(What this task involves):
Among the entries below, find each line holding "header" and return it.

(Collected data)
[Start of section]
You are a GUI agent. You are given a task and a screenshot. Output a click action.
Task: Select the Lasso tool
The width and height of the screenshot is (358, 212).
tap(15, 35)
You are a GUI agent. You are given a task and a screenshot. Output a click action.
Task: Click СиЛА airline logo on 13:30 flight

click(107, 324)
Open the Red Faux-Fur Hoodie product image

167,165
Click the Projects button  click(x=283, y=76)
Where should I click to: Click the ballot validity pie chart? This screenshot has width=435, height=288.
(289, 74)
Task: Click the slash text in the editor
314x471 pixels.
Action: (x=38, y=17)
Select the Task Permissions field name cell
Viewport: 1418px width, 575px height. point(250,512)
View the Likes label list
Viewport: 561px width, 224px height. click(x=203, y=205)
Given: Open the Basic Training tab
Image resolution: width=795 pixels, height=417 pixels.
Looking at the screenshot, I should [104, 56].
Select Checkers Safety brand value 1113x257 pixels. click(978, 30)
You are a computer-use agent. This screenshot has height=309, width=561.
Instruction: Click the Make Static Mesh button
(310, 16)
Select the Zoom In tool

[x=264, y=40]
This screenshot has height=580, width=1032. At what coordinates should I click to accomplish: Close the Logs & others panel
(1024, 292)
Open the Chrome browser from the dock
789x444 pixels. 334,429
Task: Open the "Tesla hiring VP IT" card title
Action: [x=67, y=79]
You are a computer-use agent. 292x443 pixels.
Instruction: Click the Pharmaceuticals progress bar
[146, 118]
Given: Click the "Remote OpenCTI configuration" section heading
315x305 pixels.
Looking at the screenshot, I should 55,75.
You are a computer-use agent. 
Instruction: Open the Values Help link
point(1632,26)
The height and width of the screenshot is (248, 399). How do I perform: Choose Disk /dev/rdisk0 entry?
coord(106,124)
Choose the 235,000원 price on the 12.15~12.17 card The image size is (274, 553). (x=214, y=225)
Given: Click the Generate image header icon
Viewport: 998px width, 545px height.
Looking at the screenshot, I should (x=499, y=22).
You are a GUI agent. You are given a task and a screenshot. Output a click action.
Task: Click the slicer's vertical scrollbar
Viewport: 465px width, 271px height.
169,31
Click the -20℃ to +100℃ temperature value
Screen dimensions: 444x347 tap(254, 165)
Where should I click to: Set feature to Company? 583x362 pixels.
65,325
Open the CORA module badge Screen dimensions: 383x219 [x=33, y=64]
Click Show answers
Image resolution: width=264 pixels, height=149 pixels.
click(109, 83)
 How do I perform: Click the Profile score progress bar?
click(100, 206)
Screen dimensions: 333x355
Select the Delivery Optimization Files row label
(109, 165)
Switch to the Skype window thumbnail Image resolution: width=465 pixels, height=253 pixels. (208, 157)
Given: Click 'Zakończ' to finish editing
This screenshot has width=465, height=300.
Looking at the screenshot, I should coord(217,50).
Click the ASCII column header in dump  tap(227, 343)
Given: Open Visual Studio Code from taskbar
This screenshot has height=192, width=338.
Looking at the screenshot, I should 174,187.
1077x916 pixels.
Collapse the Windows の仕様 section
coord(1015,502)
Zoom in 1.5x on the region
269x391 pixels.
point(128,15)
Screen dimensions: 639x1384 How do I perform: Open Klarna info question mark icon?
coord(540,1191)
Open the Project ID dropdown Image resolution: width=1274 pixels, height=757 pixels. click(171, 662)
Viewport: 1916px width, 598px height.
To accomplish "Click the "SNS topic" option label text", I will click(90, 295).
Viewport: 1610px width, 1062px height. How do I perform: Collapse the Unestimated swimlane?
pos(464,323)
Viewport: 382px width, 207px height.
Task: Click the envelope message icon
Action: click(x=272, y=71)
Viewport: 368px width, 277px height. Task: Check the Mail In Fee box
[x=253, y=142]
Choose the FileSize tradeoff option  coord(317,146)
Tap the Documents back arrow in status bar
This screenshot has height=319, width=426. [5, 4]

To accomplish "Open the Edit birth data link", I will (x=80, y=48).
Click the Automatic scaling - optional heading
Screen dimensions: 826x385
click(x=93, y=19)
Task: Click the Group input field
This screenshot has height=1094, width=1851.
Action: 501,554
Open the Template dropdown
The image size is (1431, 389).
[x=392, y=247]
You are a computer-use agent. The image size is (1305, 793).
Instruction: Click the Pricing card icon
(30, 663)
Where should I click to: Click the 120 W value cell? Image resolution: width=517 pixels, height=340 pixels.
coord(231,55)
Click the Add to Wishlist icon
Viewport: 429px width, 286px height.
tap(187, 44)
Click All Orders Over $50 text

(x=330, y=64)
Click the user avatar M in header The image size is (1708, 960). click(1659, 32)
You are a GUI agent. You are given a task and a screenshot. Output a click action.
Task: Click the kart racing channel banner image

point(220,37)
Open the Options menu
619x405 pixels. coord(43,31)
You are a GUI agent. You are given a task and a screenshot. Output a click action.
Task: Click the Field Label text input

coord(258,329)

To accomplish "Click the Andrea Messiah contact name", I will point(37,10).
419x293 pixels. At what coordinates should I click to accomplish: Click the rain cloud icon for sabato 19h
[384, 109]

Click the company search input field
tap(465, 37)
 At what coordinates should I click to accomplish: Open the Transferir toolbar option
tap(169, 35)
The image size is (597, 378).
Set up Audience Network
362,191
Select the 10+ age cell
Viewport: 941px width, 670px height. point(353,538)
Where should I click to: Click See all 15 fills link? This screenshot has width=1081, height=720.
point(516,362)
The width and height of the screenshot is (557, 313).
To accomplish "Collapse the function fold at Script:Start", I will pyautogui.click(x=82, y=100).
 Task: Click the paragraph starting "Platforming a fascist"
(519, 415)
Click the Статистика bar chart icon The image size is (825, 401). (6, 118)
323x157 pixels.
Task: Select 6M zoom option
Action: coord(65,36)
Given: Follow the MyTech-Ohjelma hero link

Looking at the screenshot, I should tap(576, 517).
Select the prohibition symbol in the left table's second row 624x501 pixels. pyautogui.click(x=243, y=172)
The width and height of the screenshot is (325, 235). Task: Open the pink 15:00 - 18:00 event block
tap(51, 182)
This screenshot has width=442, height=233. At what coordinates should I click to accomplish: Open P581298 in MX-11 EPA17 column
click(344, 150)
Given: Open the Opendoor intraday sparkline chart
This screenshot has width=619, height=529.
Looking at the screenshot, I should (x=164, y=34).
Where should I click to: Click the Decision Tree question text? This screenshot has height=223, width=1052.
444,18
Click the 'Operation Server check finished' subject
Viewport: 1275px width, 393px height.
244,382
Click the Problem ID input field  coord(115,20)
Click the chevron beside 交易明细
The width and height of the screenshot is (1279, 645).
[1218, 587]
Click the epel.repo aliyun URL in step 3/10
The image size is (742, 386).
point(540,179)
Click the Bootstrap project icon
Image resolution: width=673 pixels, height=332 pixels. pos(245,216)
[End of section]
(Exercise response):
Given: Click the Generate image header icon
Click the ASCII column header in dump  tap(227, 343)
Click the user avatar M in header The image size is (1708, 960). click(1659, 32)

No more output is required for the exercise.